Автобиография, смыкая в странном двойном захвате описываемого и описывающего (а также, если воспользоваться современными ярлыками, принципиально неустранимые из нее фикшн и нон-фикшн), со времен, пожалуй, Ницше выступает в качестве основного возмутителя традиционной субъектно-объектной триангуляции литературного пространства, но в первую очередь подрывает иное его «минковское» измерение, время — или, по крайней мере, выводит из-под его юрисдикции биографическое начало. Расшатываемая ею скрепа единой личности, каковая, вместо того чтобы нарциссически узурпировать себе роль личности единственной, начинает в «Ecce Homo» и вовсе бесконечно дробиться на отражающиеся друг в друге осколки и подобия, доставляет неожиданную свободу как странствиям письма, так и неописуемости жизни на основе фантазмирующего и фантазмируемого личного начала.
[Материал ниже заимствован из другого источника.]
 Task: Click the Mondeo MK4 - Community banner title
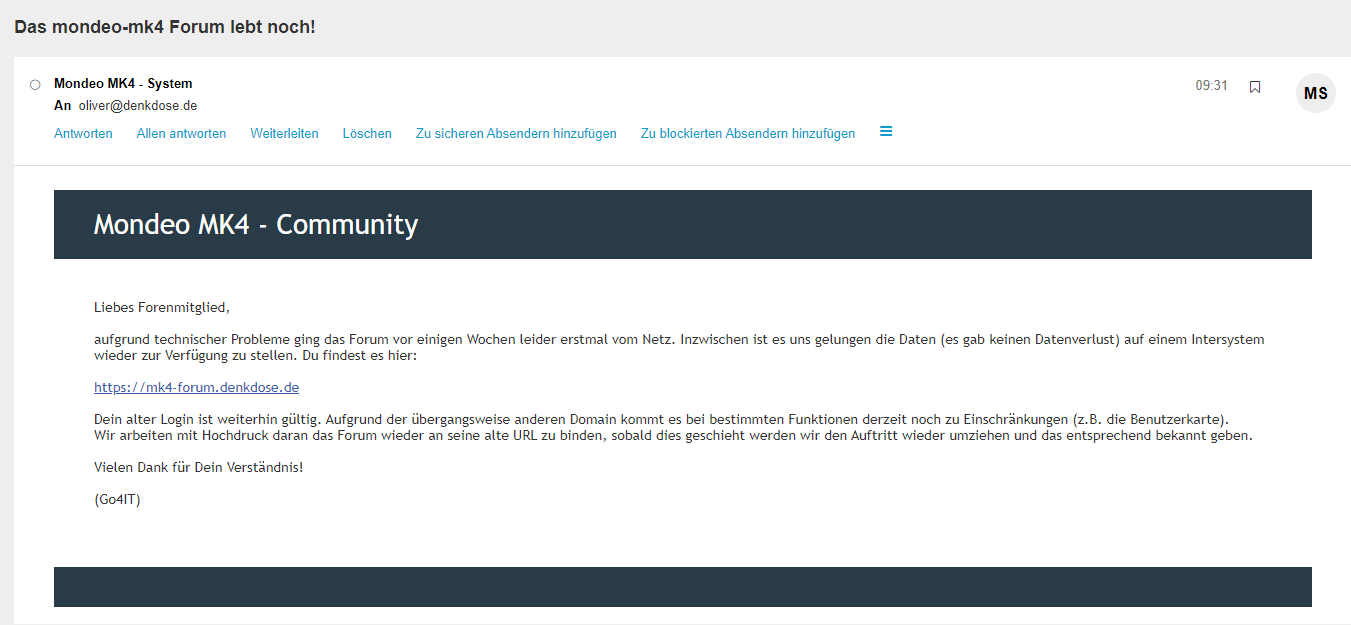(255, 225)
С другой стороны, автобиографические импульсы заостряют своей двусмысленностью проблематику communicatio idiomatum и подчеркивают одну из краеугольных идей Клоссовского: если знак является в нашем мире основой любой (по крайней мере, общепринятой) коммуникации, то основы человеческого существования (связанные для него с душою) по самой своей природе не знаковы, недоступны общественной семиотизации. Тем самым, чтобы обойти вытекающую отсюда заведомую тщетность, недостаточность традиционных, конвенционных способов общения, возможны два выхода: во-первых, можно попытаться отвергнуть повседневную семиотику, углубившись в природу Знака как такового: в стремлении подобраться как можно ближе к пресловутым основам, провести троянского коня переосмысления в святая святых «империи знаков»; во-вторых, можно, оставаясь в рамках традиционного семиотизма нашей культуры, видоизменить знак, дублируя, подменяя его чем-то другим — например, жестом, или образом, или иероглифом.
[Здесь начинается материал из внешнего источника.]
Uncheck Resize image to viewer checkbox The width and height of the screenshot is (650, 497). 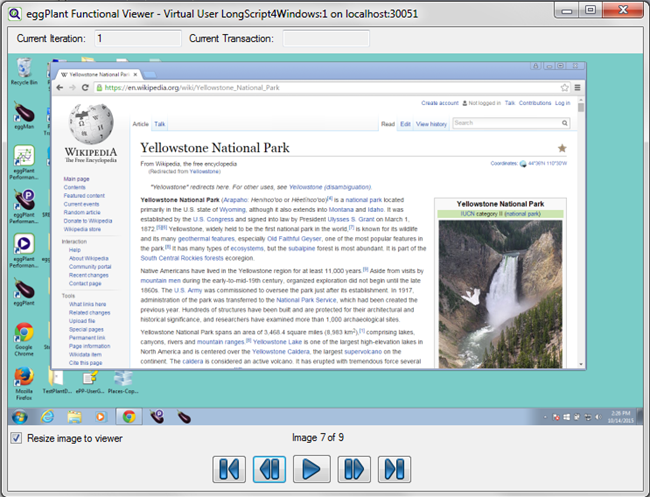point(15,438)
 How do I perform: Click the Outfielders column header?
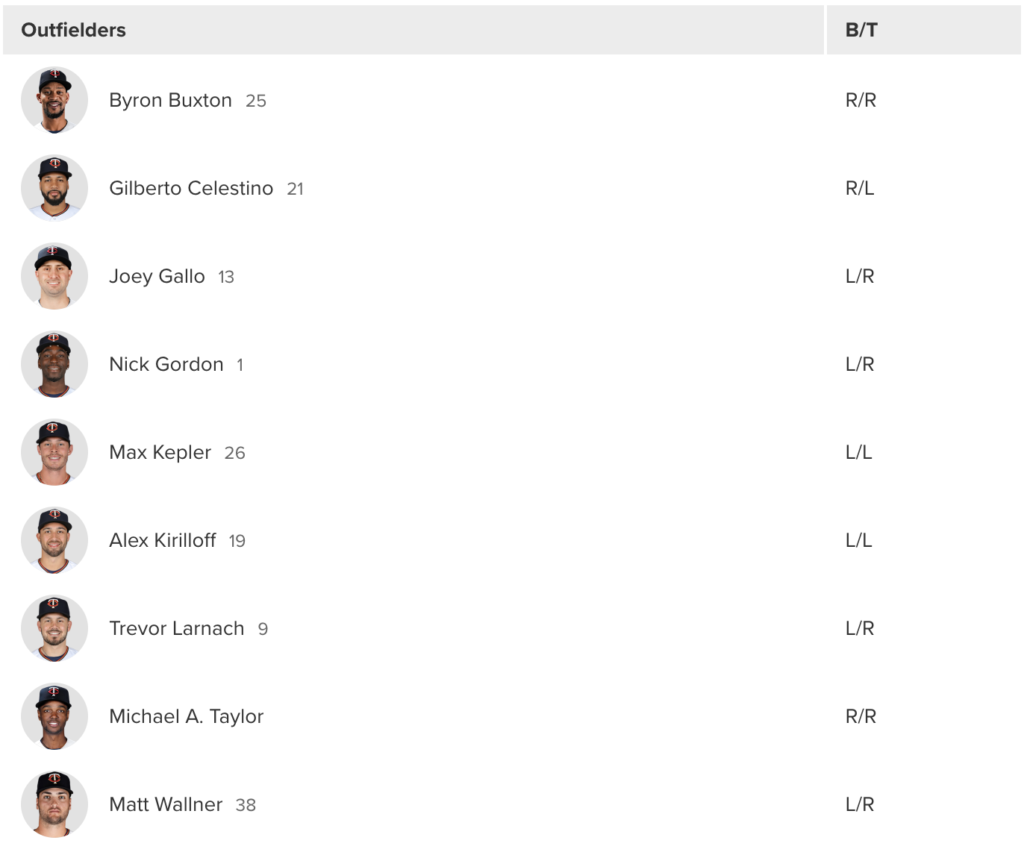pos(413,30)
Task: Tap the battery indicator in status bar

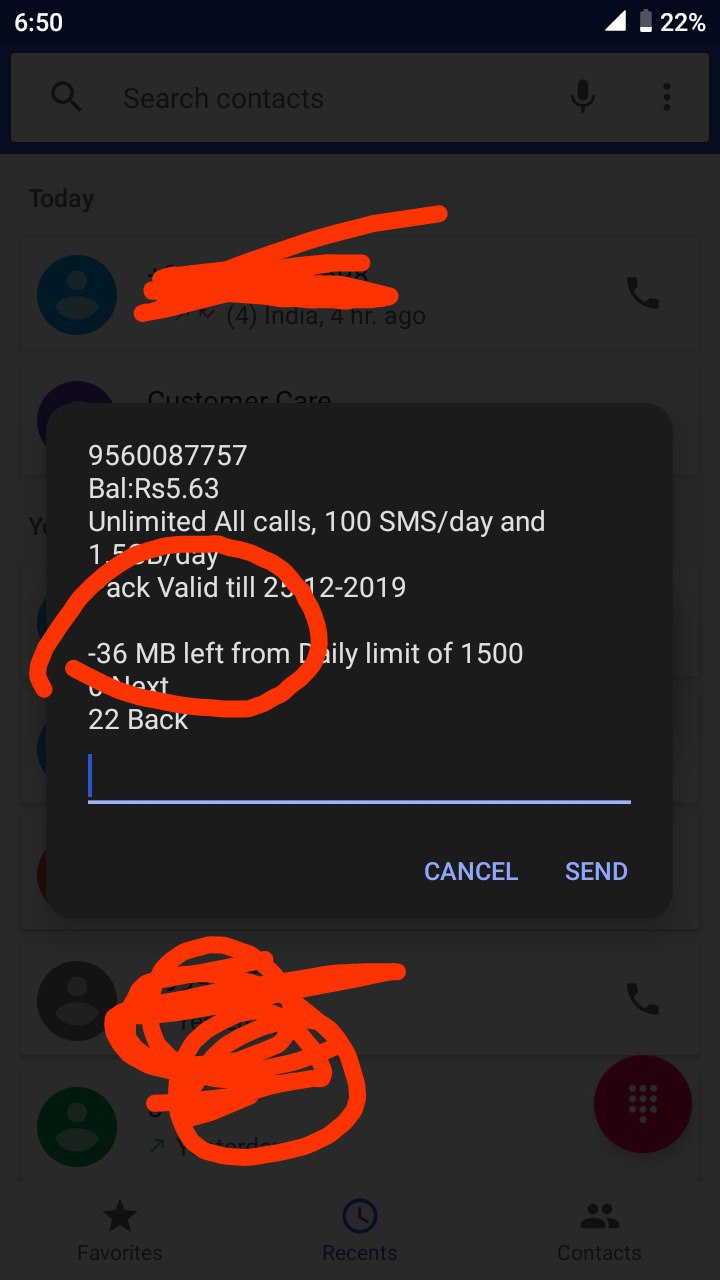Action: [x=646, y=22]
Клоссовски пошел обоими путями.
Возможно, они сходятся.
Писать — не то, что видеть
Уже в середине пятидесятых, на волне всплеска собственной художественной активности, Клоссовски в своем знаменитом этюде о живописи Бальтюса задается вопросом: как приспособить к языковому выражению то, что переносится в мысль со взглядом, и как потом отделить мысль от речи в понимаемом с первого же взгляда образе? Остается ли, собственно говоря, понятый образ образом? И проблема сочетаемости речи, образа и мысли не отпускает писателя, не раз подчеркивавшего, что в основе его книг лежат представшие в виде образов фантазмы, до самого конца.